Six Characteristics Of Gospel-Shaped Love

Jesus said the most defining characteristic of his church should be its love. Your love for each other, he told his disciples, is how the world will recognize that you belong to me.

What convinces the world of the truth of the gospel is not simply our defense of the faith; it’s our love for each other. Francis Schaeffer said, “Love on display in the church is Jesus’ final apologetic to the world.”

There are six characteristics of gospel-shaped friendship from Romans 12 that, if the church adopted well, would attract people more than great music or special services. In fact, people would be beating down our doors to hear more.

1. Our love should be without hypocrisy (Romans 12:9).

One of the worst Southern phrases is “Bless his heart.” That means, “What I just said is really mean, but I’m going to make it OK by seasoning it with some Southern politeness.” For example: “That woman is a snake … bless her heart.”

Paul says our love should be different. It shouldn’t just be seasoned; it should be love all the way down, from our words to what we wish for others in our hearts.

That’s an easy thing to say, but sometimes people are difficult to love—and that’s where Romans 12:1 kicks in: “Therefore, brothers and sisters, in view of the mercies of God …” (CSB). The gospel enables you to love someone despite their flaws because it puts you in touch with the tenderness of God for you.

2. Our love should be grounded in God’s truth (v. 9).

Have you ever seen parents who don’t discipline their child, even when it is necessary? They just can’t bear the tears or anger of their kids, so the moment their child pushes back, they cave—even if it’s not good for the child.

Parents who do this (and that’s all parents at some point, by the way, myself included) aren’t loving their children too much, but too little.
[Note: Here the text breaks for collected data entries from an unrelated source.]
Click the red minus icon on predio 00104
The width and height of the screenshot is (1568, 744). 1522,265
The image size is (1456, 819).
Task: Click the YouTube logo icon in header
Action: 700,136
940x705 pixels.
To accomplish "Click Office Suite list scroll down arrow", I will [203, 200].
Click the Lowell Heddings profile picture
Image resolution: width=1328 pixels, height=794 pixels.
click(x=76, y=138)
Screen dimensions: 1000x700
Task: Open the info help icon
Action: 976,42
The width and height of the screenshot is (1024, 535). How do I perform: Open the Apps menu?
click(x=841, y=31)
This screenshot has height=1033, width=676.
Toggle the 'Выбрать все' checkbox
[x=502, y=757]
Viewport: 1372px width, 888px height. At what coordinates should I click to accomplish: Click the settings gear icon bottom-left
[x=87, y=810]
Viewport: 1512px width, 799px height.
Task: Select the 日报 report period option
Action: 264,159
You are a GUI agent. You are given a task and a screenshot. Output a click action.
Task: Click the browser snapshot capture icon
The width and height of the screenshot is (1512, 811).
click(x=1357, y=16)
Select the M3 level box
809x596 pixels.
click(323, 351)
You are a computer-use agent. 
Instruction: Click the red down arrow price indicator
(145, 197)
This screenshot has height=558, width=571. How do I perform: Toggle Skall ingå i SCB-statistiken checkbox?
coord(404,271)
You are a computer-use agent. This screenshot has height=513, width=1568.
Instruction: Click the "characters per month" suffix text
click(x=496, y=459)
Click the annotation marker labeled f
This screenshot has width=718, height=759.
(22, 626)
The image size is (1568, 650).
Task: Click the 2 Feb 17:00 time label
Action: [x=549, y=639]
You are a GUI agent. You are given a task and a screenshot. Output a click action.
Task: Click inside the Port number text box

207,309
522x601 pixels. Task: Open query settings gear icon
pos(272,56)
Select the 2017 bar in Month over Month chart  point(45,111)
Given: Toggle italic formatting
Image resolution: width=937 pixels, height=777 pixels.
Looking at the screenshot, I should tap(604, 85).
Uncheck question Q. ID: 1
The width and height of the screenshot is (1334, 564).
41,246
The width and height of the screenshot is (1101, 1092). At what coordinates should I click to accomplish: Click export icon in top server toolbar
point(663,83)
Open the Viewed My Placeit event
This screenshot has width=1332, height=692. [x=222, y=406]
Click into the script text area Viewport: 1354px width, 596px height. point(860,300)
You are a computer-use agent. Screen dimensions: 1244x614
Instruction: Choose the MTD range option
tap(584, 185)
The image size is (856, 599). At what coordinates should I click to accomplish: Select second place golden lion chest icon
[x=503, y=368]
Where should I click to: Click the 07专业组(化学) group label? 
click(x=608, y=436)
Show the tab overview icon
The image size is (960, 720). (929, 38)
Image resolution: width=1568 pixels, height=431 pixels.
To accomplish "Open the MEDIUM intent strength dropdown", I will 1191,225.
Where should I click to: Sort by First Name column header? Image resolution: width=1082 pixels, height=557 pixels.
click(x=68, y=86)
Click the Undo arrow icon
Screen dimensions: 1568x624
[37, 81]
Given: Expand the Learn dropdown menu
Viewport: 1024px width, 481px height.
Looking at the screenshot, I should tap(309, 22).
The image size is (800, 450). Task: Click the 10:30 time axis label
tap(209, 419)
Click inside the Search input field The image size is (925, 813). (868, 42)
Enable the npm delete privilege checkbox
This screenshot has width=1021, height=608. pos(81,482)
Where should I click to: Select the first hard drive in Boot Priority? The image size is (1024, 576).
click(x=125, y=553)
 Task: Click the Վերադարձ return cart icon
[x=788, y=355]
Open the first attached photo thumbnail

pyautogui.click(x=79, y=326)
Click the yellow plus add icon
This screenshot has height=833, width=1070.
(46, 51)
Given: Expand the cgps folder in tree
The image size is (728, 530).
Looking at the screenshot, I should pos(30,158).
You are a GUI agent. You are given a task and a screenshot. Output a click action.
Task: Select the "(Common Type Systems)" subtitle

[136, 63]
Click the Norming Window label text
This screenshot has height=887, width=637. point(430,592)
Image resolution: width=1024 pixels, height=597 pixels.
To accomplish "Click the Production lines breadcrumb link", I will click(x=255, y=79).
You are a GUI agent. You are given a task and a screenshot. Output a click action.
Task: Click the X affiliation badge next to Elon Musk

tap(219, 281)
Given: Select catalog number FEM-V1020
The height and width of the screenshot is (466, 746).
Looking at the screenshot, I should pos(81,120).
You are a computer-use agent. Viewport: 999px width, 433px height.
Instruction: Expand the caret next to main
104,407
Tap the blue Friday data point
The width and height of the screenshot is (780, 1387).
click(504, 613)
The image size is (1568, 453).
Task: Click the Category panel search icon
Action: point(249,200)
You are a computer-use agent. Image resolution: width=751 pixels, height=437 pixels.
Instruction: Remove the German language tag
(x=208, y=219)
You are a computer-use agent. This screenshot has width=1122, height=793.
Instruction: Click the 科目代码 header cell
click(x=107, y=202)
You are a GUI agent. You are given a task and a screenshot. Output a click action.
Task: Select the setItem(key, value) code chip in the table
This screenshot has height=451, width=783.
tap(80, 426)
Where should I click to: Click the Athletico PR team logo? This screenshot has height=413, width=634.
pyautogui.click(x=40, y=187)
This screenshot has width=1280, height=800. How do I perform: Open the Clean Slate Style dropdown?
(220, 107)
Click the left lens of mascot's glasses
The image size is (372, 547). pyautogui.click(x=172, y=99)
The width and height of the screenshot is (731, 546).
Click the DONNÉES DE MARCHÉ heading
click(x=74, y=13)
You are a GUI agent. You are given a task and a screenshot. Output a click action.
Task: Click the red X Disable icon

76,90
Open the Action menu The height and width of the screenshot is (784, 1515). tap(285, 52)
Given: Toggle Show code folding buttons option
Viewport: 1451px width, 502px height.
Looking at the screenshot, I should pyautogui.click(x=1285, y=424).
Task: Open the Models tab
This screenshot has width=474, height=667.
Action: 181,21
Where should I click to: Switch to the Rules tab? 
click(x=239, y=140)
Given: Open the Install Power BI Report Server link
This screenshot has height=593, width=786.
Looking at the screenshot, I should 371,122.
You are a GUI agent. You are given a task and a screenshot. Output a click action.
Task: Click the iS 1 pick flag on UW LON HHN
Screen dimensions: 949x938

They love being liked by their child more than they love their child.

The same thing applies to our relationships in the church. We have to love each other enough to tell the truth, even when it’s uncomfortable, because love that is not based in the truth is ultimately not love at all.

3. Our love should feel like family (v. 10).

The love at work within the body of Christ should resemble the love at work in our families.

In a healthy family, for instance, if your sibling develops a problem, you don’t give up on them. If your parents become needy in their old age, you don’t say, “Well, I just don’t have space for this in my life.” No—you rearrange your life to take care of them, even if that means they move in with you.

Your relationship to the church should be like family—a family where you show up for your brothers and sisters not because it’s convenient or benefits you, but because gospel love means when one member of the family has a problem, the rest of the family makes it their own.

4. Our love should recognize the inherent worth God has placed in every person (v. 10).

The gospel teaches us to think differently about people, to recognize and acknowledge the value someone has because he or she is made in the image of God.

C.S. Lewis wrote,

It is a serious thing to … remember that the dullest and most uninteresting person you talk to may one day be a creature which, if you saw it now, you would be strongly tempted to worship, or else a horror and a corruption such as you now meet, if at all, only in a nightmare.

Go out of your way to lift up others. As Paul says, “Outdo one another in showing honor” (Romans 12:10 ESV).

5. Our love should brim with the inherent optimism of God’s promises (vv. 11–12).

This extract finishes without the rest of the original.